=== Section Start ===

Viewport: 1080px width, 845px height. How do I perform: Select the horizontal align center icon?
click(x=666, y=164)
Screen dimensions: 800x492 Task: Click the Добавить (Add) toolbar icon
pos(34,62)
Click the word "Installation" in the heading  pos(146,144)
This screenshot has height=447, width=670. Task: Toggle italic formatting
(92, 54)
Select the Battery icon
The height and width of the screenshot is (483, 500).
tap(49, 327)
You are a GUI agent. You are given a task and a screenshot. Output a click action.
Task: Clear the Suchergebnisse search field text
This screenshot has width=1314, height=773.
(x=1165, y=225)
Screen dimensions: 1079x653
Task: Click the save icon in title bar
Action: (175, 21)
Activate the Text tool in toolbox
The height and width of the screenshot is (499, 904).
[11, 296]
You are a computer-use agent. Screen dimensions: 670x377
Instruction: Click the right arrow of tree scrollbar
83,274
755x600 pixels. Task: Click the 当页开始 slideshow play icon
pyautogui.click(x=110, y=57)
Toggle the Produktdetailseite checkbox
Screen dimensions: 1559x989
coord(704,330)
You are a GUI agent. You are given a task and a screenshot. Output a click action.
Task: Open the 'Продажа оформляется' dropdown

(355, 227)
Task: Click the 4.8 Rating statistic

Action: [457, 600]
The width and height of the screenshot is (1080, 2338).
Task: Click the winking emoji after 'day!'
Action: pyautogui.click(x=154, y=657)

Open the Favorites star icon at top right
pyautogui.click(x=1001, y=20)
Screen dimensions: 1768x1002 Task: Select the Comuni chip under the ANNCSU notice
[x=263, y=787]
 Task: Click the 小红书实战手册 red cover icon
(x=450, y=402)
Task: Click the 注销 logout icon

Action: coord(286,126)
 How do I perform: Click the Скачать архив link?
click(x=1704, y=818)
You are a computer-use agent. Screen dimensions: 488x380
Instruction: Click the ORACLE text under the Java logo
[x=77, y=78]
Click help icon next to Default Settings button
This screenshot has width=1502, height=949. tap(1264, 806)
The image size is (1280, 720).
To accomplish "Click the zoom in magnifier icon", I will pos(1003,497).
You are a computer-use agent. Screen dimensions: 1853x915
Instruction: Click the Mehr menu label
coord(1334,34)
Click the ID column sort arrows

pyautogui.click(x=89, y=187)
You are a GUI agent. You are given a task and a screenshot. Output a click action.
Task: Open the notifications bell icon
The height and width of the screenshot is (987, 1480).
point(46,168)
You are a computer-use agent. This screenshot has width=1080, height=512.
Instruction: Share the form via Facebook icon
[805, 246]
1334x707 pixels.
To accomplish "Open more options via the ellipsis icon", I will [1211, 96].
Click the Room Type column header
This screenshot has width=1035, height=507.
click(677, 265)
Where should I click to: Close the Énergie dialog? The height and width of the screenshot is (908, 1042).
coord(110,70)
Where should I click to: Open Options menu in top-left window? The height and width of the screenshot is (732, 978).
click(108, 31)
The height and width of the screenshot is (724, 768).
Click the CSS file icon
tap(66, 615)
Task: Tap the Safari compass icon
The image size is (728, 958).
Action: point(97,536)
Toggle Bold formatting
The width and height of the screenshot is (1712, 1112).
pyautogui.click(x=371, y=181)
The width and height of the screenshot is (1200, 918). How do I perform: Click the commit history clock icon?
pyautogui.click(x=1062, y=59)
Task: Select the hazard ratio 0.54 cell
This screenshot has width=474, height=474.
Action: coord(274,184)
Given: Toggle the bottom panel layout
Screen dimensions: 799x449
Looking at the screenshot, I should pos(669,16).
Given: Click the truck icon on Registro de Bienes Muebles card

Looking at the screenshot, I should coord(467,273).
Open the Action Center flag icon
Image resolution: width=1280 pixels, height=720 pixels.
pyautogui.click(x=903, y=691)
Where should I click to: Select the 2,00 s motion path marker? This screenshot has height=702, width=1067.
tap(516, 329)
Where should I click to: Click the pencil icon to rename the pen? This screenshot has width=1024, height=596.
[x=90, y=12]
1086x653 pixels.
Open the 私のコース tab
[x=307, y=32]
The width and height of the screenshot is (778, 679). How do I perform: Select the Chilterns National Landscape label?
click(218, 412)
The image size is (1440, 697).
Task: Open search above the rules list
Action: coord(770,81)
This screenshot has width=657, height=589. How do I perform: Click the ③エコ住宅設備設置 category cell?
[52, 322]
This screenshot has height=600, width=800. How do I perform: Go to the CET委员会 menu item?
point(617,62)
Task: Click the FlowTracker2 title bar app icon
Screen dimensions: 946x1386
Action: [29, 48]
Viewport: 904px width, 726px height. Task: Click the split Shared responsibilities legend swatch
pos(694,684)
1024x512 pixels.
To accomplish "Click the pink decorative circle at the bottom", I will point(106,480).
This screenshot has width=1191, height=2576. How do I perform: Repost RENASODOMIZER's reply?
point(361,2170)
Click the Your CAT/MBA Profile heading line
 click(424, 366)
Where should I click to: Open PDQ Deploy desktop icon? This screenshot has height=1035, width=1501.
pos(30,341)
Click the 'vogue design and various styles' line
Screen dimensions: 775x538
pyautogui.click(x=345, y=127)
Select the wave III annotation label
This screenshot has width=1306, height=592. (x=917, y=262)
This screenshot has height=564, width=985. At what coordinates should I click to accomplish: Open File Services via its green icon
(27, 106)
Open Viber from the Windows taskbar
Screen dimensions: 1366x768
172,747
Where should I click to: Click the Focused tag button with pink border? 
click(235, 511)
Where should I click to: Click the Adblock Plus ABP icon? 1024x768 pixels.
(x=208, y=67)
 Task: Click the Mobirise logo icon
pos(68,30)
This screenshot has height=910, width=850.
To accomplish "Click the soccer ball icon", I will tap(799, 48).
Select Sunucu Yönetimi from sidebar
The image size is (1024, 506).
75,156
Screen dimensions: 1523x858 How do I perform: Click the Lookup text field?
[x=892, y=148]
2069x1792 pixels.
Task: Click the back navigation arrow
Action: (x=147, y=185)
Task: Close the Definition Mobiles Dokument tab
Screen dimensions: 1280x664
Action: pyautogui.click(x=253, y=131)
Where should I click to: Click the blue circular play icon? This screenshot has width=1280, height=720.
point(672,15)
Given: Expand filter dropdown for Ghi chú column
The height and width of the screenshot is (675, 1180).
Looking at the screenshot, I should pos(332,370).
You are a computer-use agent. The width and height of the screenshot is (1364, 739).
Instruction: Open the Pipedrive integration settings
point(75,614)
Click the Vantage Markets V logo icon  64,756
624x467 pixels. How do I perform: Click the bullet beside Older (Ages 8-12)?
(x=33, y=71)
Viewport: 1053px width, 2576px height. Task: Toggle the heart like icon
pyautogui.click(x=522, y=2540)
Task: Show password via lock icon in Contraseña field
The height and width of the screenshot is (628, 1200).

=== Section End ===

### Task instructions
Write out every entry exactly as given.

### Your solution
Viewport: 1080px width, 845px height. How do I perform: Select the horizontal align center icon?
click(x=666, y=164)
Screen dimensions: 800x492 Task: Click the Добавить (Add) toolbar icon
pos(34,62)
Click the word "Installation" in the heading  pos(146,144)
This screenshot has height=447, width=670. Task: Toggle italic formatting
(92, 54)
Select the Battery icon
The height and width of the screenshot is (483, 500).
tap(49, 327)
You are a GUI agent. You are given a task and a screenshot. Output a click action.
Task: Clear the Suchergebnisse search field text
This screenshot has width=1314, height=773.
(x=1165, y=225)
Screen dimensions: 1079x653
Task: Click the save icon in title bar
Action: (175, 21)
Activate the Text tool in toolbox
The height and width of the screenshot is (499, 904).
[11, 296]
You are a computer-use agent. Screen dimensions: 670x377
Instruction: Click the right arrow of tree scrollbar
83,274
755x600 pixels. Task: Click the 当页开始 slideshow play icon
pyautogui.click(x=110, y=57)
Toggle the Produktdetailseite checkbox
Screen dimensions: 1559x989
coord(704,330)
You are a GUI agent. You are given a task and a screenshot. Output a click action.
Task: Open the 'Продажа оформляется' dropdown

(355, 227)
Task: Click the 4.8 Rating statistic

Action: [457, 600]
The width and height of the screenshot is (1080, 2338).
Task: Click the winking emoji after 'day!'
Action: pyautogui.click(x=154, y=657)

Open the Favorites star icon at top right
pyautogui.click(x=1001, y=20)
Screen dimensions: 1768x1002 Task: Select the Comuni chip under the ANNCSU notice
[x=263, y=787]
 Task: Click the 小红书实战手册 red cover icon
(x=450, y=402)
Task: Click the 注销 logout icon

Action: coord(286,126)
 How do I perform: Click the Скачать архив link?
click(x=1704, y=818)
You are a computer-use agent. Screen dimensions: 488x380
Instruction: Click the ORACLE text under the Java logo
[x=77, y=78]
Click help icon next to Default Settings button
This screenshot has width=1502, height=949. tap(1264, 806)
The image size is (1280, 720).
To accomplish "Click the zoom in magnifier icon", I will pos(1003,497).
You are a computer-use agent. Screen dimensions: 1853x915
Instruction: Click the Mehr menu label
coord(1334,34)
Click the ID column sort arrows

pyautogui.click(x=89, y=187)
You are a GUI agent. You are given a task and a screenshot. Output a click action.
Task: Open the notifications bell icon
The height and width of the screenshot is (987, 1480).
point(46,168)
You are a computer-use agent. This screenshot has width=1080, height=512.
Instruction: Share the form via Facebook icon
[805, 246]
1334x707 pixels.
To accomplish "Open more options via the ellipsis icon", I will [1211, 96].
Click the Room Type column header
This screenshot has width=1035, height=507.
click(677, 265)
Where should I click to: Close the Énergie dialog? The height and width of the screenshot is (908, 1042).
coord(110,70)
Where should I click to: Open Options menu in top-left window? The height and width of the screenshot is (732, 978).
click(108, 31)
The height and width of the screenshot is (724, 768).
Click the CSS file icon
tap(66, 615)
Task: Tap the Safari compass icon
The image size is (728, 958).
Action: point(97,536)
Toggle Bold formatting
The width and height of the screenshot is (1712, 1112).
pyautogui.click(x=371, y=181)
The width and height of the screenshot is (1200, 918). How do I perform: Click the commit history clock icon?
pyautogui.click(x=1062, y=59)
Task: Select the hazard ratio 0.54 cell
This screenshot has width=474, height=474.
Action: coord(274,184)
Given: Toggle the bottom panel layout
Screen dimensions: 799x449
Looking at the screenshot, I should pos(669,16).
Given: Click the truck icon on Registro de Bienes Muebles card

Looking at the screenshot, I should coord(467,273).
Open the Action Center flag icon
Image resolution: width=1280 pixels, height=720 pixels.
pyautogui.click(x=903, y=691)
Where should I click to: Select the 2,00 s motion path marker? This screenshot has height=702, width=1067.
tap(516, 329)
Where should I click to: Click the pencil icon to rename the pen? This screenshot has width=1024, height=596.
[x=90, y=12]
1086x653 pixels.
Open the 私のコース tab
[x=307, y=32]
The width and height of the screenshot is (778, 679). How do I perform: Select the Chilterns National Landscape label?
click(218, 412)
The image size is (1440, 697).
Task: Open search above the rules list
Action: coord(770,81)
This screenshot has width=657, height=589. How do I perform: Click the ③エコ住宅設備設置 category cell?
[52, 322]
This screenshot has height=600, width=800. How do I perform: Go to the CET委员会 menu item?
point(617,62)
Task: Click the FlowTracker2 title bar app icon
Screen dimensions: 946x1386
Action: [29, 48]
Viewport: 904px width, 726px height. Task: Click the split Shared responsibilities legend swatch
pos(694,684)
1024x512 pixels.
To accomplish "Click the pink decorative circle at the bottom", I will point(106,480).
This screenshot has width=1191, height=2576. How do I perform: Repost RENASODOMIZER's reply?
point(361,2170)
Click the Your CAT/MBA Profile heading line
 click(424, 366)
Where should I click to: Open PDQ Deploy desktop icon? This screenshot has height=1035, width=1501.
pos(30,341)
Click the 'vogue design and various styles' line
Screen dimensions: 775x538
pyautogui.click(x=345, y=127)
Select the wave III annotation label
This screenshot has width=1306, height=592. (x=917, y=262)
This screenshot has height=564, width=985. At what coordinates should I click to accomplish: Open File Services via its green icon
(27, 106)
Open Viber from the Windows taskbar
Screen dimensions: 1366x768
172,747
Where should I click to: Click the Focused tag button with pink border? 
click(235, 511)
Where should I click to: Click the Adblock Plus ABP icon? 1024x768 pixels.
(x=208, y=67)
 Task: Click the Mobirise logo icon
pos(68,30)
This screenshot has height=910, width=850.
To accomplish "Click the soccer ball icon", I will tap(799, 48).
Select Sunucu Yönetimi from sidebar
The image size is (1024, 506).
75,156
Screen dimensions: 1523x858 How do I perform: Click the Lookup text field?
[x=892, y=148]
2069x1792 pixels.
Task: Click the back navigation arrow
Action: (x=147, y=185)
Task: Close the Definition Mobiles Dokument tab
Screen dimensions: 1280x664
Action: pyautogui.click(x=253, y=131)
Where should I click to: Click the blue circular play icon? This screenshot has width=1280, height=720.
point(672,15)
Given: Expand filter dropdown for Ghi chú column
The height and width of the screenshot is (675, 1180).
Looking at the screenshot, I should pos(332,370).
You are a computer-use agent. The width and height of the screenshot is (1364, 739).
Instruction: Open the Pipedrive integration settings
point(75,614)
Click the Vantage Markets V logo icon  64,756
624x467 pixels. How do I perform: Click the bullet beside Older (Ages 8-12)?
(x=33, y=71)
Viewport: 1053px width, 2576px height. Task: Toggle the heart like icon
pyautogui.click(x=522, y=2540)
Task: Show password via lock icon in Contraseña field
The height and width of the screenshot is (628, 1200).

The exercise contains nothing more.